Serra had started his meteoric career as a volcanic presence in the downtown art scene of the 1960s, which today has the bittersweet whiff of a faded Polaroid. It was a cobblestone and cast-iron version of Russia in the 1910s, driven by ego and revolution. Serra occupied a loft with the sculptor Nancy Graves without running water that cost about $75 a month and he fell into a community of ingenious and groundbreaking composers, dancers, writers, filmmakers, musicians and other artists, among them Trisha Brown, Joan Jonas, Steve Reich, Philip Glass, Spalding Grey, Michael Snow, Chuck Close, Robert Smithson, Michael Heizer. The list goes on. Cheap rent, available real estate and restlessness. The cocktail of urban creativity and change.

“There was a clear understanding among us that we had to redefine whatever activity we were doing,” is how Serra described the scene to the crowd in Rio.

By then, a global public had come to adore his elliptical mazes of twisted Cor-Ten steel, the culmination of his sculptural pursuits. They were democratic adventures, depending on what you brought to them. A moviemaker once told me that walking through them reminded him of an unspooling film, with twists and turns leading to a surprise ending. A writer on the Holocaust once likened their high walls to pens.

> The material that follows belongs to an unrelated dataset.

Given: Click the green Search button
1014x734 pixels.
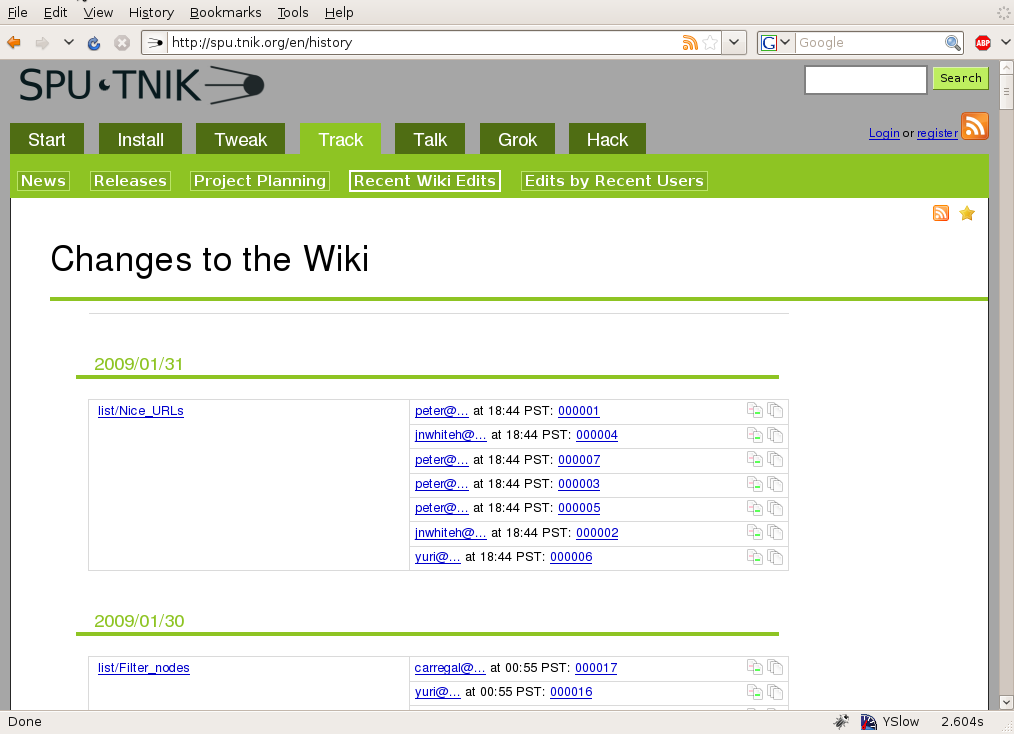Looking at the screenshot, I should click(x=960, y=78).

I always found them to be serious fun. They concentrate the mind, stirring fear and anticipation, changing inch by inch, step by step. Serra magically transforms folded, tilting walls of rolled steel into what can almost resemble planes of melted wax. Passages, like caves or canyons, narrow and looming, suddenly open onto clearings. When Serra was given a retrospective at the Museum of Modern Art in 2007, one of the most spectacular shows of the current century, I found a trio of half-naked sunbathers reclining on the ground inside “Torqued Ellipse IV,” which occupied a patch of the museum’s garden.

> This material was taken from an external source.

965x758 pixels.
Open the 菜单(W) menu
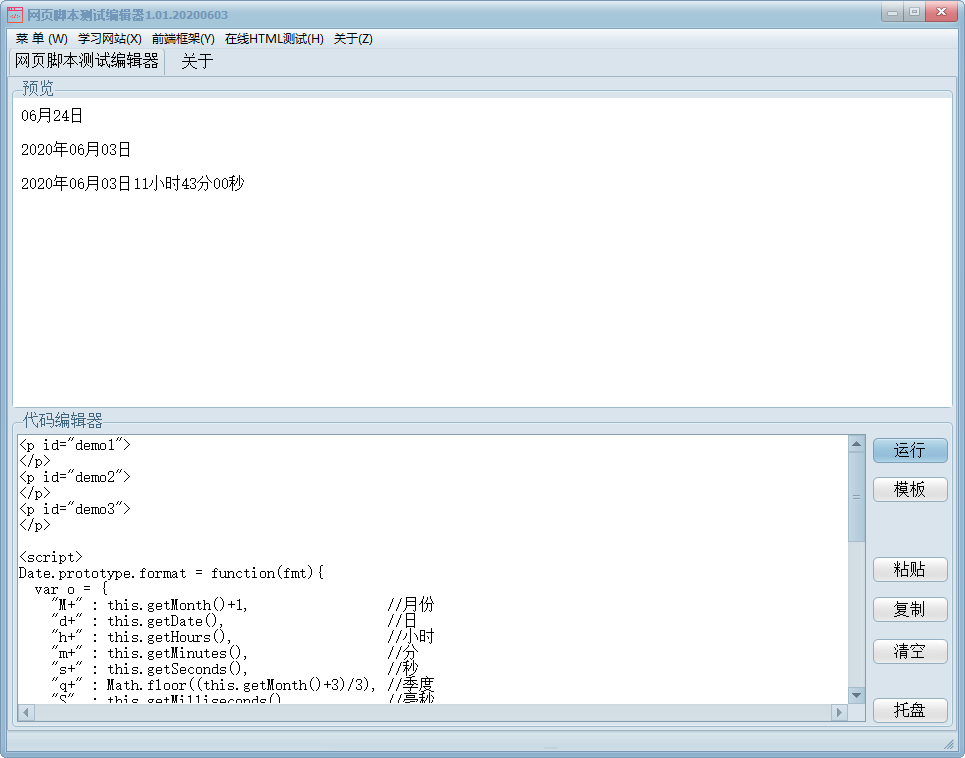[x=42, y=39]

So what changed over the years to bring the public around?

I’m not sure it was Serra, who stuck to his guns. There is a work by him called “1-1-1-1,” from 1969, which consists of three tilting steel plates held erect by a pole resting on top of them, itself stabilized by a fourth plate teetering on its end. It looks scary and precarious, but the balancing act can also remind you of Buster Keaton.

It used to be described as obdurate and menacing. But that is not, I don’t think, how Serra ever saw his work. After the MoMA retrospective, I passed a late summer afternoon in Italy, watching Serra patiently, quietly accompany my older son, who was still in grade school, around the ancient temples at Paestum. Serra spoke, as if to an adult, about the swell of the weathered columns, the weight of the stones, the way the stones balanced on top of one another and held each other up. For him, sculpture distilled to its essential qualities — mass, gravity, weight, volume — was our shared language and legacy, an eternal poem to which great artists add their contributions over the centuries.

“I don’t know of anyone since Pollock who has altered the form or the language of painting as much as he did,” he told me back in that gallery with “Autumn Rhythm.” “And that was, what, almost half a century ago?”

It’s hard to think of artists who have done more than Serra over the last half century to alter the form and language of sculpture.